RPrelimEdaHelper-vignette
RPrelimEdaHelper-vignette.Rmd
Setting up the library
library(RPrelimEdaHelper)
Lets look at some examples using PalmerPenguins Package
library (palmerpenguins)
penguins<- tidyr::drop_na(penguins)
head(penguins)
#> # A tibble: 6 × 8
#> species island bill_length_mm bill_depth_mm flipper_l…¹ body_…² sex year
#> <fct> <fct> <dbl> <dbl> <int> <int> <fct> <int>
#> 1 Adelie Torgersen 39.1 18.7 181 3750 male 2007
#> 2 Adelie Torgersen 39.5 17.4 186 3800 fema… 2007
#> 3 Adelie Torgersen 40.3 18 195 3250 fema… 2007
#> 4 Adelie Torgersen 36.7 19.3 193 3450 fema… 2007
#> 5 Adelie Torgersen 39.3 20.6 190 3650 male 2007
#> 6 Adelie Torgersen 38.9 17.8 181 3625 fema… 2007
#> # … with abbreviated variable names ¹flipper_length_mm, ²body_mass_g
Here are some examples of how the functions work
num_dist_by_cat(
num = bill_depth_mm, group = sex, data = penguins,
title_hist = 'Distribution of bill length', title_boxplot = 'Bill length by group',
lab_num = 'Bill length (mm)', lab_group = 'Sex' , num_on_x = TRUE, stat = TRUE)
#> Test t p
#> 1 Equal var. assumed -7.306540 2.066410e-12
#> 2 Equal var. not asumed -7.308982 2.035676e-12
num_dist_summary(
col_name ="bill_depth_mm", data= tidyr::drop_na(penguins), title='Bill Depth (mm) ',label_x= 'distribution of Bill Depth ',
thresh_corr = 0.3,stat = TRUE
)
#> [1] "Summary statistics \n"
#> # A tibble: 1 × 5
#> column num_na mean median stdev
#> <chr> <int> <dbl> <dbl> <dbl>
#> 1 bill_depth_mm 0 17.2 17.2 1.97
#> [1] "Correlation Values \n"
#> # A tibble: 1 × 2
#> features correlation
#> <chr> <dbl>
#> 1 bill_depth_mm 1
num_dist_scatter(num1='bill_length_mm', num2='body_mass_g', data=penguins,
title = 'num1 vs num2', stat=TRUE, trend= 'loess')
#> # A tibble: 2 × 5
#> column num_na mean median stdev
#> <chr> <int> <dbl> <dbl> <dbl>
#> 1 bill_length_mm 0 44.0 44.0 5.47
#> 2 body_mass_g 0 4207. 4207. 805.
#>
#> iter imp variable
#> 1 1
#> Warning in cor.test.default(df1[[num1]], df1[[num2]], method = "spearman", :
#> Cannot compute exact p-value with ties
#> Warning in cor.test.default(df1[[num1]], df1[[num2]], method = "spearman", :
#> Cannot compute exact p-value with ties
#> # A tibble: 2 × 3
#> Method Correlation P_value
#> <chr> <dbl> <dbl>
#> 1 Pearson's 0.589 1.54e-32
#> 2 Spearman's 0.576 6.97e-31
#> `geom_smooth()` using formula = 'y ~ x'
cat_dist_heatmap(cat_1 = 'species', cat_2 = 'island', data = penguins, title = 'Species vs Island',
heatmap = TRUE, barchart = TRUE)
#> Warning: Use of `data[[cat_1]]` is discouraged.

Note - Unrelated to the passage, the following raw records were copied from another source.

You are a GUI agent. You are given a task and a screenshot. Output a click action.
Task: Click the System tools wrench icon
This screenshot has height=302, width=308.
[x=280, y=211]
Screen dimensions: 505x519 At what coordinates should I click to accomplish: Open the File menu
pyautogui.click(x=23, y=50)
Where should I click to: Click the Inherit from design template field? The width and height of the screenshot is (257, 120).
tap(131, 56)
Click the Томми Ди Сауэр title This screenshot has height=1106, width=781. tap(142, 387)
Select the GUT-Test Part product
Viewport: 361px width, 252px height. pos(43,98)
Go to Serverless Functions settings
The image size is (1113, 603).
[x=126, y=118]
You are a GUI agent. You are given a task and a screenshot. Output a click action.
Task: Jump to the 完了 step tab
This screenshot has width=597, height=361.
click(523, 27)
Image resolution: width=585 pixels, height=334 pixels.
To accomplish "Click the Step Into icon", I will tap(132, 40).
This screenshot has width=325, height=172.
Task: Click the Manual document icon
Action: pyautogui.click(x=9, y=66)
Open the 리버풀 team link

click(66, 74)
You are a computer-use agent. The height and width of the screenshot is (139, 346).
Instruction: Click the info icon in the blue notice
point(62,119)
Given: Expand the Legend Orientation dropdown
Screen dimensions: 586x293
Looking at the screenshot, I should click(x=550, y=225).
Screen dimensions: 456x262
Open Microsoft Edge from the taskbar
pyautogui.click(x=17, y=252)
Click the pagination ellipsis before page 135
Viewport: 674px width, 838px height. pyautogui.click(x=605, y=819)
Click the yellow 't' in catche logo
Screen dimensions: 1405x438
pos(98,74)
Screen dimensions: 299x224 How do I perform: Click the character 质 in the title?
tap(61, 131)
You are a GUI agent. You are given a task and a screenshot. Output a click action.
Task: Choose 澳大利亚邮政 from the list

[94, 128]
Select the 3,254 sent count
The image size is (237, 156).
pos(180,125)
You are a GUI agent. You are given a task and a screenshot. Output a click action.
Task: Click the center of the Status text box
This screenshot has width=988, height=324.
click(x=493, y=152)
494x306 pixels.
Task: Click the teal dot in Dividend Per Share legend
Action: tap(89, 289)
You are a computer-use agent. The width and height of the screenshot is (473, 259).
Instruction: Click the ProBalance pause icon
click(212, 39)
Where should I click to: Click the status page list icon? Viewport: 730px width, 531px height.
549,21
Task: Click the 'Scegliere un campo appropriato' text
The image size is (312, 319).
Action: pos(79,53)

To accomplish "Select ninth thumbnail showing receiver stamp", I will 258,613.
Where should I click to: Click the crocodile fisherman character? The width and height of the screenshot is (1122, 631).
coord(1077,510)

#> ℹ Use `.data[[cat_1]]` instead.
#> Warning: Use of `data[[cat_2]]` is discouraged.
#> ℹ Use `.data[[cat_2]]` instead.
#> Warning: Use of `data[[cat_1]]` is discouraged.
#> ℹ Use `.data[[cat_1]]` instead.
#> Warning: Use of `data[[cat_2]]` is discouraged.
#> ℹ Use `.data[[cat_2]]` instead.